[WHAT IS BEING ASKED]: Copy all the records below, replacing each occurrence of "dropdown" with "drop-down" and leaving everything else unchanged.

+++++

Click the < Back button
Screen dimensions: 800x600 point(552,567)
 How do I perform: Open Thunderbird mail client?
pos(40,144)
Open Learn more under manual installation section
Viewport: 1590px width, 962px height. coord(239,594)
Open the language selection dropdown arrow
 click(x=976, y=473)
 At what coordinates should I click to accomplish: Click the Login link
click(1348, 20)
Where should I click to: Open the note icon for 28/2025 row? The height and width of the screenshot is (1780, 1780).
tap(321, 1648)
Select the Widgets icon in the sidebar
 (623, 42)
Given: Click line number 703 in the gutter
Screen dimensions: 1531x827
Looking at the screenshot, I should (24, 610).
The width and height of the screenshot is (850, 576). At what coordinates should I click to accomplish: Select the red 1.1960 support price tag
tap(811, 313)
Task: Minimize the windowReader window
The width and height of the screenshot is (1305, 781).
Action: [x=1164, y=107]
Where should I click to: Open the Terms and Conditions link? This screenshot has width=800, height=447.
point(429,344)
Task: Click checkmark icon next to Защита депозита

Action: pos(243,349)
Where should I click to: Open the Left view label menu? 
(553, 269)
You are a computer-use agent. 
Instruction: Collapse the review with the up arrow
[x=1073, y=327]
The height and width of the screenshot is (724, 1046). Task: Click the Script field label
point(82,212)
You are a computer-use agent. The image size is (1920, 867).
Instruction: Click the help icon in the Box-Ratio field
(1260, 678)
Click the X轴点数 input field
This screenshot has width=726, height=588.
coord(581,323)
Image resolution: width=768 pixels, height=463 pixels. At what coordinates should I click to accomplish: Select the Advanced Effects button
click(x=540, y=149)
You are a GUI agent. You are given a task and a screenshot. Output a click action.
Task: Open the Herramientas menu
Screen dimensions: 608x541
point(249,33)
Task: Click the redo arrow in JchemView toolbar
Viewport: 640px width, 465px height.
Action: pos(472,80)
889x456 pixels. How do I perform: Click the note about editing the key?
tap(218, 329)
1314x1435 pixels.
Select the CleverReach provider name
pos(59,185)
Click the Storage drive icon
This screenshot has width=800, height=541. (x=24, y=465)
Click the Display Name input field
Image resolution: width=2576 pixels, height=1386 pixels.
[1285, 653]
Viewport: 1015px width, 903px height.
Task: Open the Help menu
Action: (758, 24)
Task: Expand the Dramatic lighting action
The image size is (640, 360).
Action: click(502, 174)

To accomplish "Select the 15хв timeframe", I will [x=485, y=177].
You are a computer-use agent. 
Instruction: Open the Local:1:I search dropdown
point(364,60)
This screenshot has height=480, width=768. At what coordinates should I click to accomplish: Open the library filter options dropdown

+++++

[IN RESPONSE]:
Click the < Back button
Screen dimensions: 800x600 point(552,567)
 How do I perform: Open Thunderbird mail client?
pos(40,144)
Open Learn more under manual installation section
Viewport: 1590px width, 962px height. coord(239,594)
Open the language selection drop-down arrow
 click(x=976, y=473)
 At what coordinates should I click to accomplish: Click the Login link
click(1348, 20)
Where should I click to: Open the note icon for 28/2025 row? The height and width of the screenshot is (1780, 1780).
tap(321, 1648)
Select the Widgets icon in the sidebar
 (623, 42)
Given: Click line number 703 in the gutter
Screen dimensions: 1531x827
Looking at the screenshot, I should (24, 610).
The width and height of the screenshot is (850, 576). At what coordinates should I click to accomplish: Select the red 1.1960 support price tag
tap(811, 313)
Task: Minimize the windowReader window
The width and height of the screenshot is (1305, 781).
Action: [x=1164, y=107]
Where should I click to: Open the Terms and Conditions link? This screenshot has width=800, height=447.
point(429,344)
Task: Click checkmark icon next to Защита депозита

Action: pos(243,349)
Where should I click to: Open the Left view label menu? 
(553, 269)
You are a computer-use agent. 
Instruction: Collapse the review with the up arrow
[x=1073, y=327]
The height and width of the screenshot is (724, 1046). Task: Click the Script field label
point(82,212)
You are a computer-use agent. The image size is (1920, 867).
Instruction: Click the help icon in the Box-Ratio field
(1260, 678)
Click the X轴点数 input field
This screenshot has width=726, height=588.
coord(581,323)
Image resolution: width=768 pixels, height=463 pixels. At what coordinates should I click to accomplish: Select the Advanced Effects button
click(x=540, y=149)
You are a GUI agent. You are given a task and a screenshot. Output a click action.
Task: Open the Herramientas menu
Screen dimensions: 608x541
point(249,33)
Task: Click the redo arrow in JchemView toolbar
Viewport: 640px width, 465px height.
Action: pos(472,80)
889x456 pixels. How do I perform: Click the note about editing the key?
tap(218, 329)
1314x1435 pixels.
Select the CleverReach provider name
pos(59,185)
Click the Storage drive icon
This screenshot has width=800, height=541. (x=24, y=465)
Click the Display Name input field
Image resolution: width=2576 pixels, height=1386 pixels.
[1285, 653]
Viewport: 1015px width, 903px height.
Task: Open the Help menu
Action: (758, 24)
Task: Expand the Dramatic lighting action
The image size is (640, 360).
Action: click(502, 174)

To accomplish "Select the 15хв timeframe", I will [x=485, y=177].
You are a computer-use agent. 
Instruction: Open the Local:1:I search drop-down
point(364,60)
This screenshot has height=480, width=768. At what coordinates should I click to accomplish: Open the library filter options drop-down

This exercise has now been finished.